On my computer, I quickly came up with a page to help me get my brain together to make an actual plan for the week. Since I live out in the country, I can't be running back and forth to the store for one or two ingredients if spinach ends up in my produce box and I want to make a certain soup with it. And if my garden is producing eggplant this week (I wish!), then I need to eat eggplant maybe two or three times in different ways this week. I've tried flying by the seat of my pants, but dinner is usually late since I'm trying to decide what to make and I'm frustrated if I don't have a couple of ingredients I need.

Update: For a free download of this Menu Planning Guide... 
(Click here and it is located at the bottom of that page)

As you can see from above, the form has a column for what is available for the week (AHO Produce Box - I can change this to "Garden" in the summer). Next, are some boxes with the days of the week followed by a space to write a grocery list. I added Breakfasts and Lunches because I usually need a reminder to eat certain things at those meals. My mind is usually a lot more focused on the evening meal, but we do eat three meals a day. Also, when I'm planning items for the grocery store, I inevitably think of an errand I can run at the same time.

When I start to plan, I begin by writing down all the produce I have on hand or will have. Then I start looking at recipes. This is why I added dividers to my Vegetable recipe binder so that I could quickly see all my recipes that use eggplant or whatever item I'm planning to use. Next I add the recipe to the column, glance through the recipe and see what I'm lacking, and write it on the grocery portion. Now, I might get those items at my local Organic Farm, but none-the-less, I write them here. I don't have a tear off page to take into the store, but since I'm eating locally as much as possible, there isn't a huge list. I can easily transfer this or remember it (NOT!). Actually, I jot it on a paper to stick in my purse or I email my husband at work to pick it up.
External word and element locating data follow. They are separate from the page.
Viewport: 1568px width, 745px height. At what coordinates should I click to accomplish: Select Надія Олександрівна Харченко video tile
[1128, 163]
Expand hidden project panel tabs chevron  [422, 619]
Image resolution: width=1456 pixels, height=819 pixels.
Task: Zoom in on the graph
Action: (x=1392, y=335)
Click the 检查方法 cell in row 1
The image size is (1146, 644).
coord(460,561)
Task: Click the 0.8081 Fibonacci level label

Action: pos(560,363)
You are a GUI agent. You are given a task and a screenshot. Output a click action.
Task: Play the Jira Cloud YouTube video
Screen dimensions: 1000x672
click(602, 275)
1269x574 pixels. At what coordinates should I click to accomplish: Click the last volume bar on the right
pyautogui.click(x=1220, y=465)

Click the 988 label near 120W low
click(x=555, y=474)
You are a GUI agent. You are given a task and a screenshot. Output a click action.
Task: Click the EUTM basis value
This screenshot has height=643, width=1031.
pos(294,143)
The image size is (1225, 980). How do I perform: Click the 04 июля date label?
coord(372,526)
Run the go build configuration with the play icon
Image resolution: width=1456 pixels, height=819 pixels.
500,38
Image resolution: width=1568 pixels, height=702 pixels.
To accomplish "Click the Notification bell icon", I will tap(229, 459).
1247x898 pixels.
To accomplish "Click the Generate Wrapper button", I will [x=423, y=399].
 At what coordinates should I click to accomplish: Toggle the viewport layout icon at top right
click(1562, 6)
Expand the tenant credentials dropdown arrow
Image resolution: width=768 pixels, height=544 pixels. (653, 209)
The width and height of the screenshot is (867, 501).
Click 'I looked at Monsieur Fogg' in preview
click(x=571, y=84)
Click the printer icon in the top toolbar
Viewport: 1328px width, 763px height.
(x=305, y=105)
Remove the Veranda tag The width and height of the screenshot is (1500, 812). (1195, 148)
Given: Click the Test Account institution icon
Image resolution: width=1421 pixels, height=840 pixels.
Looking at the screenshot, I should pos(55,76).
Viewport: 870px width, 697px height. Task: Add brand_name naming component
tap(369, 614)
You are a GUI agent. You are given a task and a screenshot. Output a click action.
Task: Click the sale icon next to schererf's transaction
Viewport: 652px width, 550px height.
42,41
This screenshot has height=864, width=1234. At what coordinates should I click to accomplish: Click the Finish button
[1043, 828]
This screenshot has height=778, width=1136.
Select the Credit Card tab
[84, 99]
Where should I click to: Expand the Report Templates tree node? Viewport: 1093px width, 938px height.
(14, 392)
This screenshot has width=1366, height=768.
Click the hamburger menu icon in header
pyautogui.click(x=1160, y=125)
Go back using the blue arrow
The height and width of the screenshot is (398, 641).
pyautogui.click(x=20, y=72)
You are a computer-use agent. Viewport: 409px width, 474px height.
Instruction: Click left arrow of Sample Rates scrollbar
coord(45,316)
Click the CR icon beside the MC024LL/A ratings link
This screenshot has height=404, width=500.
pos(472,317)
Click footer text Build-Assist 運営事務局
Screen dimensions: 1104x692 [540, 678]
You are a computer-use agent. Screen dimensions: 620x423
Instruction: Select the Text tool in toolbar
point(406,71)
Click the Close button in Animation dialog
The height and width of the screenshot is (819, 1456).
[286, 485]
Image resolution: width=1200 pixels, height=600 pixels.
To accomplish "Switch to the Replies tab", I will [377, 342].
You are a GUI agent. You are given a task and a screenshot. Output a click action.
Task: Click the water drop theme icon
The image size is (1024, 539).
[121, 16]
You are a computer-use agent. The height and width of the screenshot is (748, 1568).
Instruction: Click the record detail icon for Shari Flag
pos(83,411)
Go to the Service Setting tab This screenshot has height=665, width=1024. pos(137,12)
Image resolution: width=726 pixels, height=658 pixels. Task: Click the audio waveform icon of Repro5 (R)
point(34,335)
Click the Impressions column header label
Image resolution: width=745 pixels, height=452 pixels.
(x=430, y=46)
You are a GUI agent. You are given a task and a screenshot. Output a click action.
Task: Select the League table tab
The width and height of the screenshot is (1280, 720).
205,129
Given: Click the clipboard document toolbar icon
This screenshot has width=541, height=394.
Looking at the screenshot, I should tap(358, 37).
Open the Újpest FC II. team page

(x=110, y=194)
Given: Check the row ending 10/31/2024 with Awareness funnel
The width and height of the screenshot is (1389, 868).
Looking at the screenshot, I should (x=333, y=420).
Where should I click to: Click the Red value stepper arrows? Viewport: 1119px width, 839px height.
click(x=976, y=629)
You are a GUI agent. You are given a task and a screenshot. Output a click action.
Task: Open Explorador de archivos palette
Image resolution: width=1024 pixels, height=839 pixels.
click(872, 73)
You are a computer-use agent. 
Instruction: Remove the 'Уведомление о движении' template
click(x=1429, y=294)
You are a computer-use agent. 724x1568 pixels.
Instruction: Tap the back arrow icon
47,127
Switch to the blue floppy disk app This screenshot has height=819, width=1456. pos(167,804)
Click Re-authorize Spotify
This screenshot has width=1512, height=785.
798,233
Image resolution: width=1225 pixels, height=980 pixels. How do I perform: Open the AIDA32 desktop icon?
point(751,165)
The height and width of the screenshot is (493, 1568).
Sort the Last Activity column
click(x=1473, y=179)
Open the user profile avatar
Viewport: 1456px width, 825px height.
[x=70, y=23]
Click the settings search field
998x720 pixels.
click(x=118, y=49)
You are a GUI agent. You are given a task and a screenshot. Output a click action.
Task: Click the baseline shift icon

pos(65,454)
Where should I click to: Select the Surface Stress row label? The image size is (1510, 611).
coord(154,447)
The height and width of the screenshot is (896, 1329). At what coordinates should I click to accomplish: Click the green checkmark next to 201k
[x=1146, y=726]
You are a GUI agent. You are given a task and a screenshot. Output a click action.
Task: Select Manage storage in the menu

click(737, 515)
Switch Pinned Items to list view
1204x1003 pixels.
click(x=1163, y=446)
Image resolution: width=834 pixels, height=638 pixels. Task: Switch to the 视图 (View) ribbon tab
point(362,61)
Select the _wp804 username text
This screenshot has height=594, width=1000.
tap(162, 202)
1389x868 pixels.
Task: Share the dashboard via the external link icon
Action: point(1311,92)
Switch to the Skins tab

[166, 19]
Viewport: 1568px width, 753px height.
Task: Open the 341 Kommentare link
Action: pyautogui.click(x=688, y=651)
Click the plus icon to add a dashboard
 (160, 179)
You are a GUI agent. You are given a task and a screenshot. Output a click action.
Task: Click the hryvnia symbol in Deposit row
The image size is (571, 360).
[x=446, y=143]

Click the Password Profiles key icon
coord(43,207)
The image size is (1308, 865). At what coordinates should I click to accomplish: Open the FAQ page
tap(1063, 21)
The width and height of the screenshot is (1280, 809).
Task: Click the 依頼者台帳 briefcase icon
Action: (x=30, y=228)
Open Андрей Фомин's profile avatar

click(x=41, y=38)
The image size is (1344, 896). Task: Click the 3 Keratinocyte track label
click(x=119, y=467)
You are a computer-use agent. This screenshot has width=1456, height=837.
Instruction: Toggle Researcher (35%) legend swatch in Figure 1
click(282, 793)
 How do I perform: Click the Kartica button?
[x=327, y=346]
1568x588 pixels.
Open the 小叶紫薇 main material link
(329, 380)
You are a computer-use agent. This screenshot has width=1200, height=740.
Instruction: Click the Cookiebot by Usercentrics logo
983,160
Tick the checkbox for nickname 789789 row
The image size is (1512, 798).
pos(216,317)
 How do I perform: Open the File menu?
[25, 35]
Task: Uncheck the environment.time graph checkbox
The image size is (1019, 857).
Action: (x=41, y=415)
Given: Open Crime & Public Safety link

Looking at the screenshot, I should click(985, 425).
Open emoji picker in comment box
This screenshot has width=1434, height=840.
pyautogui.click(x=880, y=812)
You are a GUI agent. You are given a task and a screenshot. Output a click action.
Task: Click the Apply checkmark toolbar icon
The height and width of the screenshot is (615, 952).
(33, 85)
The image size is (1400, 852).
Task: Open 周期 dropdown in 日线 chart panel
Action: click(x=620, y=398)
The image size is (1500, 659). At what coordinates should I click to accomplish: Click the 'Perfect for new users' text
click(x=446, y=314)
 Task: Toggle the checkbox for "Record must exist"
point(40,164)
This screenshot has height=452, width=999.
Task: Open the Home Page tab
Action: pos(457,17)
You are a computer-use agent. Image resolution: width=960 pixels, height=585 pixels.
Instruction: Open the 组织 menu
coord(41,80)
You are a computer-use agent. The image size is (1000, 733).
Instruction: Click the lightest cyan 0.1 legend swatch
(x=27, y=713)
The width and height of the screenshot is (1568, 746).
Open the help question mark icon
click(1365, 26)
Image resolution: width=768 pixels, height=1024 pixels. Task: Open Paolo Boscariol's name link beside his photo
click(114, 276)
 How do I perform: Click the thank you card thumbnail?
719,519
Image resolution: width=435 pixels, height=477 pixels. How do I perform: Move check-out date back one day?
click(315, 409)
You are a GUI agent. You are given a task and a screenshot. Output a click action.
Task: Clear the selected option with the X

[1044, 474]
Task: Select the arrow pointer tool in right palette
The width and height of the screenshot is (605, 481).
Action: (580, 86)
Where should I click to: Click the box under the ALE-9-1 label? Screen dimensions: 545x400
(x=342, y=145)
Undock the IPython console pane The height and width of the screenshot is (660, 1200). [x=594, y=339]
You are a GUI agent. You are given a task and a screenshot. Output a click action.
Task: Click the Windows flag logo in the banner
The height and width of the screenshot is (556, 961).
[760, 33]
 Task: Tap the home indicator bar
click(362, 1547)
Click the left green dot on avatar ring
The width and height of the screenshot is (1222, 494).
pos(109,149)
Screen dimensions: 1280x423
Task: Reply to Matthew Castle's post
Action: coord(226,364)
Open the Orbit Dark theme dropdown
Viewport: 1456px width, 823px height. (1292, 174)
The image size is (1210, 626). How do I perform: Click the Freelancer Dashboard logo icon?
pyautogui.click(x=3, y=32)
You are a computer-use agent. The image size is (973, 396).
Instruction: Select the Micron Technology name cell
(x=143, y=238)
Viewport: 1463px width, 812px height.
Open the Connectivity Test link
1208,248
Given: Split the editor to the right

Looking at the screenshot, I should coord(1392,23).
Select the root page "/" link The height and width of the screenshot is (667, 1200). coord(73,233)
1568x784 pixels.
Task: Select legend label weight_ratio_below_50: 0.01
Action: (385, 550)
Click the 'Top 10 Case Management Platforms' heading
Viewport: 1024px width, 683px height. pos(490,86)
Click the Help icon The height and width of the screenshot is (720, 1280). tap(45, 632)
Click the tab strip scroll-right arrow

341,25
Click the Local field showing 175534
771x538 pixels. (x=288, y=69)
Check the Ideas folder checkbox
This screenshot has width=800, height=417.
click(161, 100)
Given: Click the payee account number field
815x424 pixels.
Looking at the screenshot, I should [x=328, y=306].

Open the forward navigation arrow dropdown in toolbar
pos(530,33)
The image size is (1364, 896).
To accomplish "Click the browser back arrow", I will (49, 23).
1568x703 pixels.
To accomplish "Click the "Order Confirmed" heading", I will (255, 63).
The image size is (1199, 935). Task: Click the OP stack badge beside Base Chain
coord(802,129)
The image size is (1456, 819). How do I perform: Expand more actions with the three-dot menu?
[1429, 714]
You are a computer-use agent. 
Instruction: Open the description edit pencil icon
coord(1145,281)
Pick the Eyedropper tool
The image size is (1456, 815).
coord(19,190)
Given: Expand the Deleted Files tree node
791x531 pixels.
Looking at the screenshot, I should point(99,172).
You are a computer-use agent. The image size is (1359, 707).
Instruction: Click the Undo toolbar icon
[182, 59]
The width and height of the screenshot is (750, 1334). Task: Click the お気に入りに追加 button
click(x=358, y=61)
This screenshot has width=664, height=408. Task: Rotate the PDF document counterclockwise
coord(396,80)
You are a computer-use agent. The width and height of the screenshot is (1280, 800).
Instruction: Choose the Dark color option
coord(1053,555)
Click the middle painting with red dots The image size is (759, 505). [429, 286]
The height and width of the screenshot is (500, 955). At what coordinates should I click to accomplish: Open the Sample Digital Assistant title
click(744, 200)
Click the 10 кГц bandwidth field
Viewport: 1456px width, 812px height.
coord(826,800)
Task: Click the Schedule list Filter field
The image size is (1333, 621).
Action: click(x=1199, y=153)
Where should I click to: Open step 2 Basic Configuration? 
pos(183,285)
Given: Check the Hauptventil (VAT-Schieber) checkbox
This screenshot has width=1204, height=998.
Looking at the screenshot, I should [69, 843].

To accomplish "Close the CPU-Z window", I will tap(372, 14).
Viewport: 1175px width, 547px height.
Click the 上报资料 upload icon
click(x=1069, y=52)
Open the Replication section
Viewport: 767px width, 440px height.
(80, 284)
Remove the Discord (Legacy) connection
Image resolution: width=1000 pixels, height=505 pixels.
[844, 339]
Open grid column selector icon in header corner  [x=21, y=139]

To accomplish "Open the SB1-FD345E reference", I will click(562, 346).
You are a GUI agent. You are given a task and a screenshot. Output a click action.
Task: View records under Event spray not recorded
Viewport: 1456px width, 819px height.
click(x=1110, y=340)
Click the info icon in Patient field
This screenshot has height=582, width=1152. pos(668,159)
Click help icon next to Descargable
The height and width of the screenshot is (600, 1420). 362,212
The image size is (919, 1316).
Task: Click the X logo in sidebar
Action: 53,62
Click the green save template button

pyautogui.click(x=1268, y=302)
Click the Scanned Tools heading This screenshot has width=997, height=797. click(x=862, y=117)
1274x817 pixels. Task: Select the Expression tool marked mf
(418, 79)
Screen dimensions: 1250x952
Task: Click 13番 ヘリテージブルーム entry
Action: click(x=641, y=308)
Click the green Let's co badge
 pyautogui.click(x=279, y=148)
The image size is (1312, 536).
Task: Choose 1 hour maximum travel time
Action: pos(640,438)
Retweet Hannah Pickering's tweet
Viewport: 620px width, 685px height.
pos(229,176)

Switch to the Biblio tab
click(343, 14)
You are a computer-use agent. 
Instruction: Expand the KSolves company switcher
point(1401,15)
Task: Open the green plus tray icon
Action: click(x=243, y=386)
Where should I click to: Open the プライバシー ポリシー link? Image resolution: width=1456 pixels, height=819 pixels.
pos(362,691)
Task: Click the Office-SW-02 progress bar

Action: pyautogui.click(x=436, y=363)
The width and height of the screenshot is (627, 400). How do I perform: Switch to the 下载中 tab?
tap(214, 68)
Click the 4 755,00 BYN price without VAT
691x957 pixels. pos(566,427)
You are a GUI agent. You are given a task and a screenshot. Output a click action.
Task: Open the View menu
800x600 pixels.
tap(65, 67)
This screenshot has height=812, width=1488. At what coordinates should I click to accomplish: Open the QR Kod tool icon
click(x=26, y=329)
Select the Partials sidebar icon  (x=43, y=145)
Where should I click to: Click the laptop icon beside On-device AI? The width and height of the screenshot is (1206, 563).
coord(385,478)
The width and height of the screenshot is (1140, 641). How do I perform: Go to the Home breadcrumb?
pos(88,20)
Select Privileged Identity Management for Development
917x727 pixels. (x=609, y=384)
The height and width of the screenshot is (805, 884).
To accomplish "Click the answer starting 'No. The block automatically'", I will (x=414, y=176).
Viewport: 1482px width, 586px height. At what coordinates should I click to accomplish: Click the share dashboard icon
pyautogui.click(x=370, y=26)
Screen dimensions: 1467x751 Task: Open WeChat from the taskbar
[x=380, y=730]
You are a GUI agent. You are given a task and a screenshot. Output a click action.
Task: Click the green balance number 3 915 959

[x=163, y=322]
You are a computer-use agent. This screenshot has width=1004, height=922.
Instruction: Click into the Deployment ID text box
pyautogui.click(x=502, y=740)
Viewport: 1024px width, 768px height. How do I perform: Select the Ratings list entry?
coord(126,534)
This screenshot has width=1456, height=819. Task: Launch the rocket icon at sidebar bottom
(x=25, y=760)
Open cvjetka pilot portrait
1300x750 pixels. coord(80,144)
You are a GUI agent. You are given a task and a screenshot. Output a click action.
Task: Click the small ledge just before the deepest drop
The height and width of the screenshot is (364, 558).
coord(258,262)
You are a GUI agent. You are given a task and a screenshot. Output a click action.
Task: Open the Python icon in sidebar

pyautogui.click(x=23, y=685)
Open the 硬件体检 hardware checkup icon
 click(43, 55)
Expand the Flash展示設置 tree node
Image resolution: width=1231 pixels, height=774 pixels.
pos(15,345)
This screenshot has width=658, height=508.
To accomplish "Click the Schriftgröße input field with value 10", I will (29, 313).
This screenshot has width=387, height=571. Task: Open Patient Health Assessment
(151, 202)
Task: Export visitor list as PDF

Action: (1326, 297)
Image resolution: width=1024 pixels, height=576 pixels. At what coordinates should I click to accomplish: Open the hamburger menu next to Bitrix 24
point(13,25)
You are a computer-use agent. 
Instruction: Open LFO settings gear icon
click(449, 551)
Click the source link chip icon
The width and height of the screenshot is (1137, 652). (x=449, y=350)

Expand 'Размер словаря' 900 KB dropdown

I don't want to bore you with a bunch of details, but I think you get the idea. But what I do want to drive home is how easy this has made the process of actually planning with in-season foods. I need a plan, I can't function without a plan,... I love a plan! Can I hear an amen?

Making big changes in a family's food journey can be so disrupting that we give up. No need for it to be so! Eating in-season won't allow you to plan a month at a time, but you can plan ahead enough to keep your kitchen running smoothly.

I hope this helps more of us stick to a commitment to eat locally produced in-season foods. Ciao!